**Problem statement:** Only the lines running from the line with "Viewport: 980px width, 323px height." to the end of the records below belong in the answer, each copied exactly.

**The input:**
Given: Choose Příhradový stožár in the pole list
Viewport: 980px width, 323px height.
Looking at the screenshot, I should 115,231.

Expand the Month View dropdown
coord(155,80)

**Answer to the exercise:**
Viewport: 980px width, 323px height.
Looking at the screenshot, I should 115,231.

Expand the Month View dropdown
coord(155,80)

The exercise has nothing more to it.